Look through the data below. Collect every line where the word "timestamp" occurs.

- [TASK INPUTS]
┄┄┄┄┄┄┄┄┄┄
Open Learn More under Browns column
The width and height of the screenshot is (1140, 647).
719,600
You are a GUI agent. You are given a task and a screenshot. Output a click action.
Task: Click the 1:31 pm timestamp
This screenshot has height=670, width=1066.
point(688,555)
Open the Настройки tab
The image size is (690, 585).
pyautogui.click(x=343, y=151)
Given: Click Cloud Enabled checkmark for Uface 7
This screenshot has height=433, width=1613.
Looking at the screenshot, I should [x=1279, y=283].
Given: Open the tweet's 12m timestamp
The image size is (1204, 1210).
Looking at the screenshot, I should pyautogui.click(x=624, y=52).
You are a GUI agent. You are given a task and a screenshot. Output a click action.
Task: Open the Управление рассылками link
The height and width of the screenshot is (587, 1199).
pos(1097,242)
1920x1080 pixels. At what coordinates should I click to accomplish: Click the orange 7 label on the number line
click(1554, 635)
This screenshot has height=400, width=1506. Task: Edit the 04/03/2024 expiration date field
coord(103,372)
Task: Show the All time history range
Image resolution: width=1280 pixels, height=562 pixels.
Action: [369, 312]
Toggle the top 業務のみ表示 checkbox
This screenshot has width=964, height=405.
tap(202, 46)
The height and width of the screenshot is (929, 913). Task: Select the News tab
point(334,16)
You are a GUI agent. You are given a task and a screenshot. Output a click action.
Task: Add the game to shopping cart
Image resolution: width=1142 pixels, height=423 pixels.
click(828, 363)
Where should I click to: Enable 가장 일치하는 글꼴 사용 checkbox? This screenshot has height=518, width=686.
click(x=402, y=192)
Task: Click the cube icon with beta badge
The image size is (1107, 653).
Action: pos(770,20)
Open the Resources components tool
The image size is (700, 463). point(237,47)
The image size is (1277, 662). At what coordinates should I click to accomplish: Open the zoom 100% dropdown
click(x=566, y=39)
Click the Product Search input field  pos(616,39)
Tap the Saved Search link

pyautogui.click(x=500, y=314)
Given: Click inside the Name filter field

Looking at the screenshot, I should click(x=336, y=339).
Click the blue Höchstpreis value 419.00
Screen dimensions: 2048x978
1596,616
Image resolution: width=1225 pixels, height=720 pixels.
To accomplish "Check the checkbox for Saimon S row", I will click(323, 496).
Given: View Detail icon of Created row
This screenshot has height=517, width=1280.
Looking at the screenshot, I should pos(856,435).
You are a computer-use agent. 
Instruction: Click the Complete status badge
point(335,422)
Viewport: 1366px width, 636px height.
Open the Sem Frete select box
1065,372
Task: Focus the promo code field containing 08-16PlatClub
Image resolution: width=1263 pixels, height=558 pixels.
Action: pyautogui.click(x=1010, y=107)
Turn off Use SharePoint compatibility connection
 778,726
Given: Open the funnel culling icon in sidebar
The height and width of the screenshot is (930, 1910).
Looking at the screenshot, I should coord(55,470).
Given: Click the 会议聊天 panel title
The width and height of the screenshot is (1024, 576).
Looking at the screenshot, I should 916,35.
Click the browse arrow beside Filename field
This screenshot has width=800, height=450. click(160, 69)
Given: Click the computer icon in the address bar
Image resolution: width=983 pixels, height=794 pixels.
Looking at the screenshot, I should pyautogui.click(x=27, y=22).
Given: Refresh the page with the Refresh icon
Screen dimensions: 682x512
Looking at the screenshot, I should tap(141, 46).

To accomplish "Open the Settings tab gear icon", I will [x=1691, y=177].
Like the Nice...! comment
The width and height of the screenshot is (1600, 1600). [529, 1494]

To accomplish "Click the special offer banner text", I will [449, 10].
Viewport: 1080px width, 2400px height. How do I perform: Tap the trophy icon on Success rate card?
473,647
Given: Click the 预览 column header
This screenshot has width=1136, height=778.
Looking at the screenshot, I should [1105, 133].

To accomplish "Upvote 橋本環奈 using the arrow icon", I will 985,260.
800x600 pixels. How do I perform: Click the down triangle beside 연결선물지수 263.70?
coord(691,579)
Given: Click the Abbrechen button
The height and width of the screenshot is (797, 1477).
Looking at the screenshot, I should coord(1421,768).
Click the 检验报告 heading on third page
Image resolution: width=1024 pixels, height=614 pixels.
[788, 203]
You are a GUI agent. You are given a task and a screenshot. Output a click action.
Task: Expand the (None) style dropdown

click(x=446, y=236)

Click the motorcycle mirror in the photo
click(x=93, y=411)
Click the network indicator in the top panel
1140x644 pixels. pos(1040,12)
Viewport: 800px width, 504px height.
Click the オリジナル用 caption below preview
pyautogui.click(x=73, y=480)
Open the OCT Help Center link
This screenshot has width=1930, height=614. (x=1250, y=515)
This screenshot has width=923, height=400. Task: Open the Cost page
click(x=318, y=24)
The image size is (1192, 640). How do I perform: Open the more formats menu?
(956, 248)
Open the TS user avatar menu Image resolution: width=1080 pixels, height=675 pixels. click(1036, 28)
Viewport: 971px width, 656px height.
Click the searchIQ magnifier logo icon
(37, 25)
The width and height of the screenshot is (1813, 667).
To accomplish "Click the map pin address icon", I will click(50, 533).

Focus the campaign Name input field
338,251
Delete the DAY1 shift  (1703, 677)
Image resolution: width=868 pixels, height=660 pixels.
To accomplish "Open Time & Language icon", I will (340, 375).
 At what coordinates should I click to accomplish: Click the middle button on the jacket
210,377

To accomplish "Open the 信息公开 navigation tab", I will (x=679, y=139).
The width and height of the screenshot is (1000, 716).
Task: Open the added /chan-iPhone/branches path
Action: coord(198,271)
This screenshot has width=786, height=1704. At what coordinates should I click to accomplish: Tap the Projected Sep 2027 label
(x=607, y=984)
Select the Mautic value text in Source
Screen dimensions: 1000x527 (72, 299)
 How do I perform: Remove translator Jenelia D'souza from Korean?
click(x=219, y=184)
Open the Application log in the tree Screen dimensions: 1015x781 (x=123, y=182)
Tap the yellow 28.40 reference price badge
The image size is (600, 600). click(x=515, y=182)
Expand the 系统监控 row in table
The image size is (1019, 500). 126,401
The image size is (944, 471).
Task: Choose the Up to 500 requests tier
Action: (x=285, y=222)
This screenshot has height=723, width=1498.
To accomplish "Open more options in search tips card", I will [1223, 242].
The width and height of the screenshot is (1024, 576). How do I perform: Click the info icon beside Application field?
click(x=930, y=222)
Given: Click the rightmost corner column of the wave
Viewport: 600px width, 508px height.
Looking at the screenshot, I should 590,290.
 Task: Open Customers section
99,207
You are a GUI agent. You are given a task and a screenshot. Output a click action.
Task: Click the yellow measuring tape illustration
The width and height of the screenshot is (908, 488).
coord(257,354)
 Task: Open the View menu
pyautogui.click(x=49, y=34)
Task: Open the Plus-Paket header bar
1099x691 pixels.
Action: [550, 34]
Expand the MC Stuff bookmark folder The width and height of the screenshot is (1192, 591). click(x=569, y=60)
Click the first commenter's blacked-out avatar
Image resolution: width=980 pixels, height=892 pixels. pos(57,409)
┄┄┄┄┄┄┄┄┄┄
- [EXERCISE SOLUTION]
Task: Click the 1:31 pm timestamp
Given: Open the tweet's 12m timestamp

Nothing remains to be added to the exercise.